Problem: Your copy begins at the line with "Given: Click Без" and runs through the end of the data below. Set down only those lines exactly, without pictures.

(Saved entries)
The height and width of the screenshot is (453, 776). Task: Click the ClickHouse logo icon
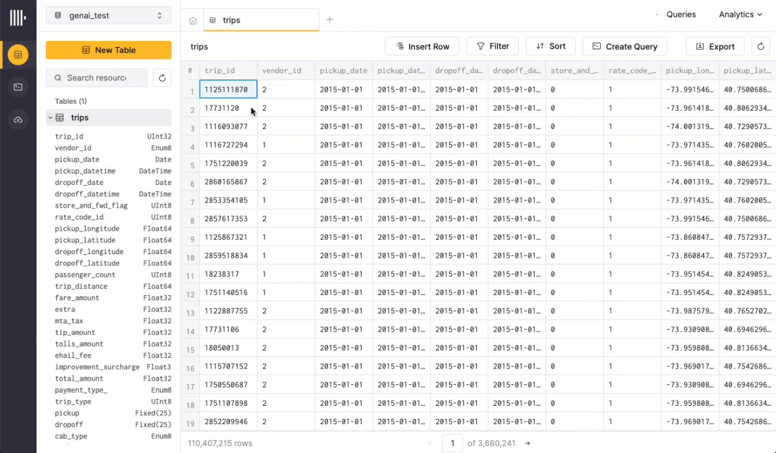pyautogui.click(x=18, y=18)
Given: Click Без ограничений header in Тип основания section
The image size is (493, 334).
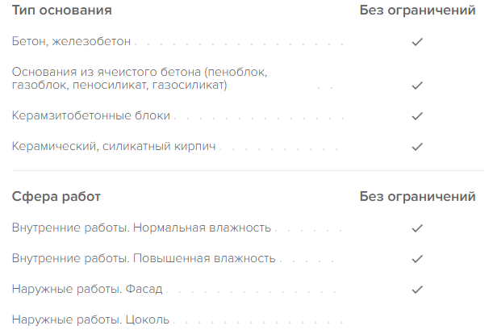Looking at the screenshot, I should pos(417,11).
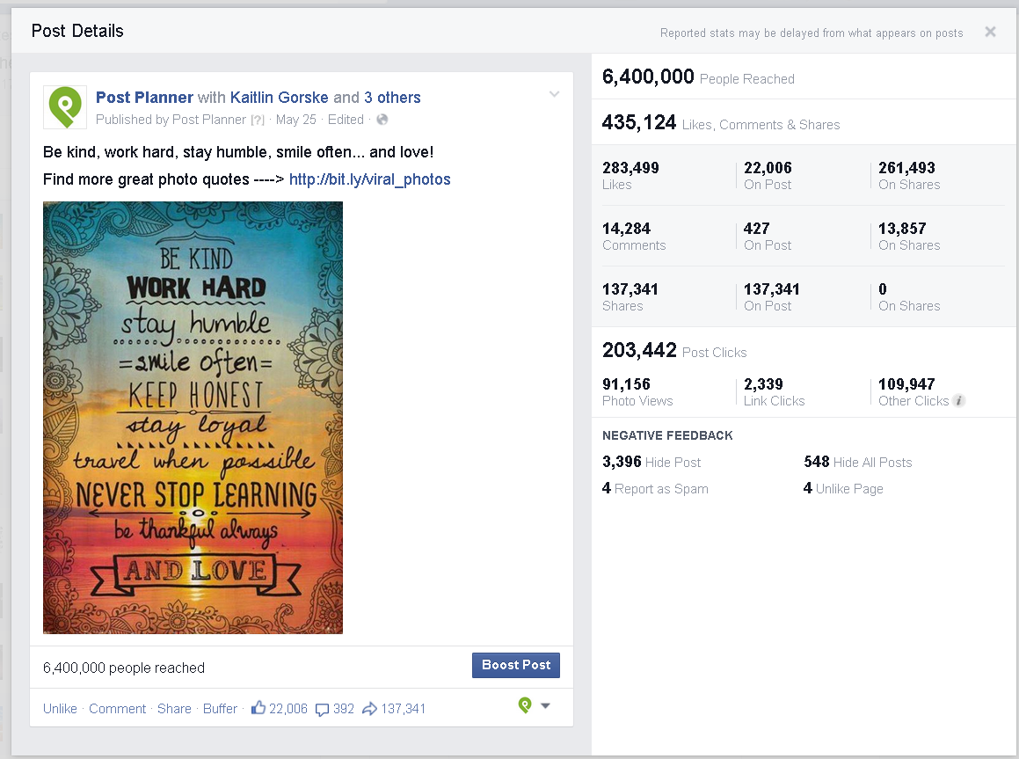Click the photo quote image
This screenshot has height=759, width=1019.
tap(193, 416)

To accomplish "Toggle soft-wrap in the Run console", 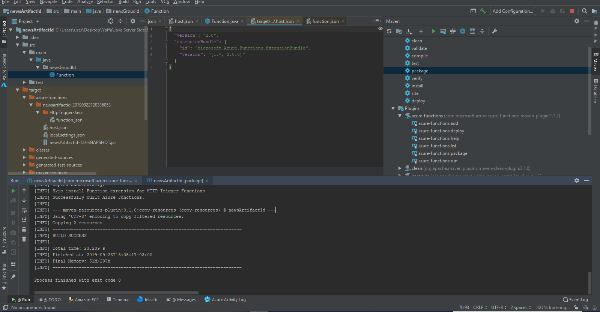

Answer:
Given: Click Без ограничений header in Тип основания section
The image size is (493, 334).
Looking at the screenshot, I should pos(417,11).
Click the photo quote image
This screenshot has height=759, width=1019.
tap(193, 416)

To accomplish "Toggle soft-wrap in the Run console", 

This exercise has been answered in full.